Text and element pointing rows

********

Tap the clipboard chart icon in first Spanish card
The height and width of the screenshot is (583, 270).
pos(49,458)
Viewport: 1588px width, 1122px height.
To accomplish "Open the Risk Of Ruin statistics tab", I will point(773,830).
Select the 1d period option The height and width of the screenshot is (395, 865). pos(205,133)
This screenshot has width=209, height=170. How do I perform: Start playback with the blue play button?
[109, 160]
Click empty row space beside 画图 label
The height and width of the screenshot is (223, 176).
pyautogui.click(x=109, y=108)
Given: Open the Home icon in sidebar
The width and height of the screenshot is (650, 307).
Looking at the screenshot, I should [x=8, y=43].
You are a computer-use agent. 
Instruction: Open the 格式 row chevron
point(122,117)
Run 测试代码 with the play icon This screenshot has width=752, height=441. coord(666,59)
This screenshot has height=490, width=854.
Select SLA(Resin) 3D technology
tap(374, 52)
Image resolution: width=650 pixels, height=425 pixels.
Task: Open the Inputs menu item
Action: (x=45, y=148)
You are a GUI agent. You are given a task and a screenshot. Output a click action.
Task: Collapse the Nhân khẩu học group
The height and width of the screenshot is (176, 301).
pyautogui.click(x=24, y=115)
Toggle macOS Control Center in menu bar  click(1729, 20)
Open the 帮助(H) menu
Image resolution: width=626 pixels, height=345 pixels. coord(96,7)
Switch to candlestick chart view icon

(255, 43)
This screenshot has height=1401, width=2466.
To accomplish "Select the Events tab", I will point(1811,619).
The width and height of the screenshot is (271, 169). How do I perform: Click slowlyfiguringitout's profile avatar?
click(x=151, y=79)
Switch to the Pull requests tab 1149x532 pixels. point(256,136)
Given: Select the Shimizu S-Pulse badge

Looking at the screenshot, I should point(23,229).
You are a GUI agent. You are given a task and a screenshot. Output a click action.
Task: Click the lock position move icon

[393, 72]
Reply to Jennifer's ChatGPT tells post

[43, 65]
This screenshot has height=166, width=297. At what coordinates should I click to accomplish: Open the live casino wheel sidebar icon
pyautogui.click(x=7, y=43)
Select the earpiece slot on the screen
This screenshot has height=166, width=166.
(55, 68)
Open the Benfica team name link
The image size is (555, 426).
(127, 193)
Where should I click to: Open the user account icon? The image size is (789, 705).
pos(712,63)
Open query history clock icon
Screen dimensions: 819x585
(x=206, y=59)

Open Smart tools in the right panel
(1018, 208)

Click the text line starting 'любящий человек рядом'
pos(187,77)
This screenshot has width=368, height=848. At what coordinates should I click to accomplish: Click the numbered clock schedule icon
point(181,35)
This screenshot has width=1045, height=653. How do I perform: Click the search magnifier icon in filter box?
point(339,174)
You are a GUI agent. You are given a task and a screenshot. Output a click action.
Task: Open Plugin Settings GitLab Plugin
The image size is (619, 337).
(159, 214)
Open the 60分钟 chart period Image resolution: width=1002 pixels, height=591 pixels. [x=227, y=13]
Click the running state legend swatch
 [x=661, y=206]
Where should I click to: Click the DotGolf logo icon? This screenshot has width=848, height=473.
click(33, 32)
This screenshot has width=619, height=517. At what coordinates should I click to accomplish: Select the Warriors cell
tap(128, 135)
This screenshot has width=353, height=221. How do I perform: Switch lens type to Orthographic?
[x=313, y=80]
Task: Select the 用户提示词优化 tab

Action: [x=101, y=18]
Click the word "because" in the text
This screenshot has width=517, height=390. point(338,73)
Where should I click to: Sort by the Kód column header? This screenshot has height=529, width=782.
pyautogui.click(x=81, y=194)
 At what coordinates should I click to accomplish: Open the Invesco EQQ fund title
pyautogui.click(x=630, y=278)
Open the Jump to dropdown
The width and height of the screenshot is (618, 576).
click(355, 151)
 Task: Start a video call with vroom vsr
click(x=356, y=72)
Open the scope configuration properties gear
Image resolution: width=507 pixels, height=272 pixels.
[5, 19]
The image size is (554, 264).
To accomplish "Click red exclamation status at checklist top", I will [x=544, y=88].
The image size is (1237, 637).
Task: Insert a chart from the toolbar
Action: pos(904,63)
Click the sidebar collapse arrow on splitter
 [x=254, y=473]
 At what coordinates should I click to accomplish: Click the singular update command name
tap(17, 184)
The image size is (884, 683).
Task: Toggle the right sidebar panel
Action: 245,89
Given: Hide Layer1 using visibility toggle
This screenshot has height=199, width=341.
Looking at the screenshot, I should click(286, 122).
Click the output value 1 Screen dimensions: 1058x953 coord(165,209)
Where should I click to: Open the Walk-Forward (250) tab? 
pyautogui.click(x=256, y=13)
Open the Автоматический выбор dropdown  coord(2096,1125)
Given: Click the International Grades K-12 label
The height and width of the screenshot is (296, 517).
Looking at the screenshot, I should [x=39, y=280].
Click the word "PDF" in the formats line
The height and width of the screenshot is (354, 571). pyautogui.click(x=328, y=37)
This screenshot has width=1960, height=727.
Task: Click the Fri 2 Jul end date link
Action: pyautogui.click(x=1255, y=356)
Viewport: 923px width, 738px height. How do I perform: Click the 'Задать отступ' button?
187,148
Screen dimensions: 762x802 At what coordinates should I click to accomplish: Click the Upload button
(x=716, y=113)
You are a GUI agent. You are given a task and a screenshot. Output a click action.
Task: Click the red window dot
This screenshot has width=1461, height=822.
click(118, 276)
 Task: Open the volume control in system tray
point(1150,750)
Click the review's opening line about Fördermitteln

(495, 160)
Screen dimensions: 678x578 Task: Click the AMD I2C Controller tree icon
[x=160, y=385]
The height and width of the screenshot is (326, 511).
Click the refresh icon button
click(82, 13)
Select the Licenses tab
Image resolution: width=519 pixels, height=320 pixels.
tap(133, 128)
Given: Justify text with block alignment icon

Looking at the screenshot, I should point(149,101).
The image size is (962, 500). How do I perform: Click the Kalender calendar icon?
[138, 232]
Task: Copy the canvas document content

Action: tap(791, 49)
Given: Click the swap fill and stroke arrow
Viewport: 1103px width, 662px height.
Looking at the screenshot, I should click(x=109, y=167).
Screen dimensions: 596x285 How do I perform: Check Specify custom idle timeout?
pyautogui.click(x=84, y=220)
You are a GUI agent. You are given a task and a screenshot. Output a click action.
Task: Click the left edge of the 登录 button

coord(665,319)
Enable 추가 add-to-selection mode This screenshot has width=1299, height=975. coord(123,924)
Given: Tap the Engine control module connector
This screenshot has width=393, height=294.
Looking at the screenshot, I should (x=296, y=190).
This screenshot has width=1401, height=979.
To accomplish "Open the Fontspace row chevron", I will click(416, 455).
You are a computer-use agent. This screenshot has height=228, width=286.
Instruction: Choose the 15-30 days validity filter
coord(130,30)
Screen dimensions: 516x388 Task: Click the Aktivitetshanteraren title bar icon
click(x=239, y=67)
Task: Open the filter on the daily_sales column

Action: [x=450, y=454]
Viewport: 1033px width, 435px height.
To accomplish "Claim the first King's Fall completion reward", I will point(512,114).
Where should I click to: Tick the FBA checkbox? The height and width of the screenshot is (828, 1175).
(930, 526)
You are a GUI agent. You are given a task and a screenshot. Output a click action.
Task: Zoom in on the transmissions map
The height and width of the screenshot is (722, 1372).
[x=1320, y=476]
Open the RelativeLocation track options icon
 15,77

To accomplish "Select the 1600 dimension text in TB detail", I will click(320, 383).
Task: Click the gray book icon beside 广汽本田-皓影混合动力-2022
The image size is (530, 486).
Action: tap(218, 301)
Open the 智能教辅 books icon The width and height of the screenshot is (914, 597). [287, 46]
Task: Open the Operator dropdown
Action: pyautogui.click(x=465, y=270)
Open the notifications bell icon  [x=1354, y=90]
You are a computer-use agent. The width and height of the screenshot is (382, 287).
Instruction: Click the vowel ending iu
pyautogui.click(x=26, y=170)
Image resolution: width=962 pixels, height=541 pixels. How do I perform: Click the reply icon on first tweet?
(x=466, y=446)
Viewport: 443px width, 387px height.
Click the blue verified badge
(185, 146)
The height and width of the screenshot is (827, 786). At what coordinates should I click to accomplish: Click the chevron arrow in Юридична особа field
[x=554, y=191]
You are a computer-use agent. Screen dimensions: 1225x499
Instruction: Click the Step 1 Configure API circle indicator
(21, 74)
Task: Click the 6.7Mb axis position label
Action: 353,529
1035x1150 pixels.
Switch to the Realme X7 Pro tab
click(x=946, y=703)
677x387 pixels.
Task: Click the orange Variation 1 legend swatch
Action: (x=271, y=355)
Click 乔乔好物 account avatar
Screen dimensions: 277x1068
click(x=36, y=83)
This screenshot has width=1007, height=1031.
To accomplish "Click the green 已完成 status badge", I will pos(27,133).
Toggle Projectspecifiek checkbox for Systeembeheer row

********

• **TASK PROMPT**
Can you turn the stretch of rows above, opening with the line containing "Click empty row space beside 画图 label" and closing with the line containing "point(122,117)", both included, into a JSON list of strings with one string per line and blank lines left out?

• **RESULT BELOW**
[
  "Click empty row space beside 画图 label",
  "The height and width of the screenshot is (223, 176).",
  "pyautogui.click(x=109, y=108)",
  "Given: Open the Home icon in sidebar",
  "The width and height of the screenshot is (650, 307).",
  "Looking at the screenshot, I should [x=8, y=43].",
  "You are a computer-use agent. ",
  "Instruction: Open the 格式 row chevron",
  "point(122,117)"
]